Pharmaceutical compositions can be processed according to conventional pharmaceutical methods to produce pharmaceutical agents for administration to patients in need thereof, including humans and other mammals.

Tumor vaccines produced by the methods described herein may contain one or more neoantigens. In certain embodiments, the pharmaceutical composition further comprises an immunomodulatory agent or adjuvant. In certain embodiments, the immunomodulatory agent or adjuvant is poly ICLC, 1018 ISS, aluminum salts, Amplivax, AS15, BCG, CP-870,893, CpG7909, CyaA, dSLIM, GM-CSF, IC30 , IC31, Imiquimod, ImuFact IMP321, IS Patch, ISS, ISCOMATRIX, JuvImmune, LipoVac, MF59, Monophosphoryl Lipid A, Montanide IMS1312, Montanide ISA206, Montanide ISA50V, Montanide ISA-51, OK-432, OM-174, O M- 197-MP-EC, ONTAK, PEPTEL, vector systems, PLGA microparticles, resiquimod, SRL172, virosomes and other virus-like particles, YF-17D, VEGF trap, R848, beta-glucan, Pam3Cys, and Aquila's QS21 stimululon selected from the group consisting of In certain embodiments, an immunomodulatory agent or adjuvant comprises poly ICLC.

For example, bajimezan or xanthenone derivatives such as AsA404 (also known as 5,6-dimethylaxanthenone-4-acetic acid (DMXAA)) may also be used as adjuvants according to embodiments of the present invention.

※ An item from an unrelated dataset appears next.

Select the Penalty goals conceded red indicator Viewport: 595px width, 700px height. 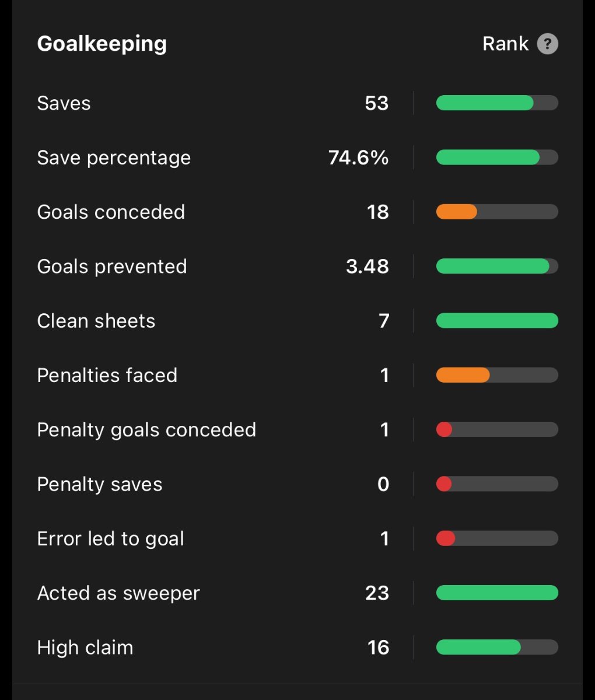(445, 430)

Alternatively, such derivatives may also be administered in parallel with the vaccines or immunogenic compositions of the invention, for example via systemic or intratumoral delivery, to stimulate immunity at the tumor site. Without being bound by theory, it is believed that such xanthenone derivatives act by stimulating interferon (IFN) production via the IFN gene stimulator (ISTING) receptor (e.g., Conlon et al. al.(2013) Mouse, but not Human STING, Binds and Signals in Response to the Vascular Disrupting Agent 5, 6-Dimethylxanthenone-4-Acetic Acid, Journal of Immu 190:5216-25, and Kim et al. (2013 ) Anticancer Flavonoids are Mouse-Selective STING Agonists, 8:1396-1401).

The tumor vaccine or immunological composition may also contain an adjuvant compound selected from acrylic or methacrylic polymers and copolymers of maleic anhydride and alkenyl derivatives. In particular, polymers of acrylic or methacrylic acid crosslinked with polyalkenyl ethers of sugars or polyalcohols (carbomers), especially with allylsucrose or allylpentaerythritol. It may also be, for example, a copolymer of maleic anhydride and ethylene crosslinked with divinyl ether (see US Pat. No. 6,713,068, which is incorporated herein by reference in its entirety). .

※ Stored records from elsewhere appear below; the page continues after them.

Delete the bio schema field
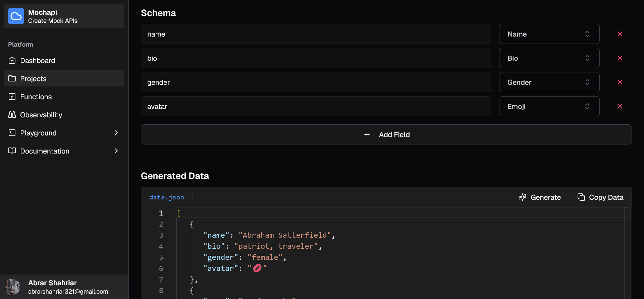644x299 pixels. click(620, 58)
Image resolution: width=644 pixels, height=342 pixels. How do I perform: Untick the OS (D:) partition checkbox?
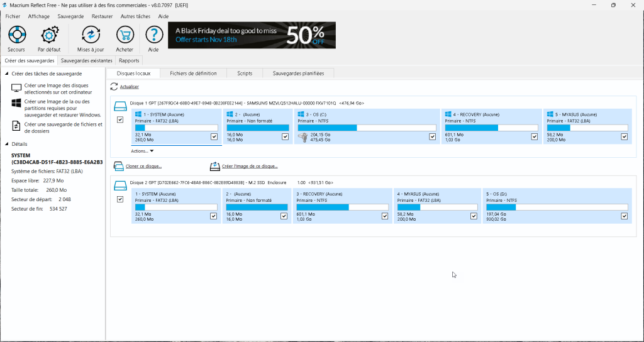625,216
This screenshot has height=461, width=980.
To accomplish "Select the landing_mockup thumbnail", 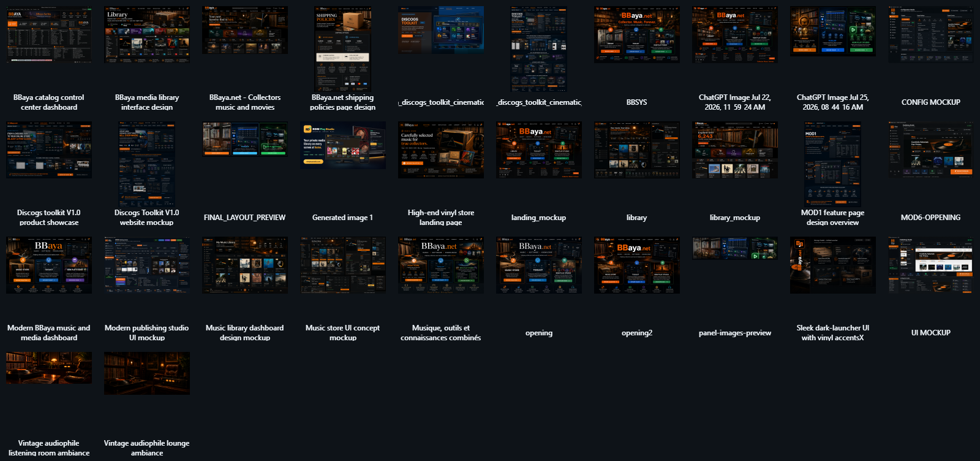I will click(539, 150).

A pharmaceutical composition optionally comprises a pharmaceutically acceptable excipient, carrier, and/or in a therapeutically effective amount to treat the diseases and conditions (e.g., tumors) described herein. or a tumor vaccine as described herein in combination with an excipient. One of ordinary skill in the art will know from this disclosure and from knowledge in the art that a therapeutically effective amount of one of the more compounds according to the present invention may be useful for the condition being treated, its severity, the treatment regimen used, the drugs used, It will be recognized that pharmacokinetics may vary depending on the patient (animal or human) being treated.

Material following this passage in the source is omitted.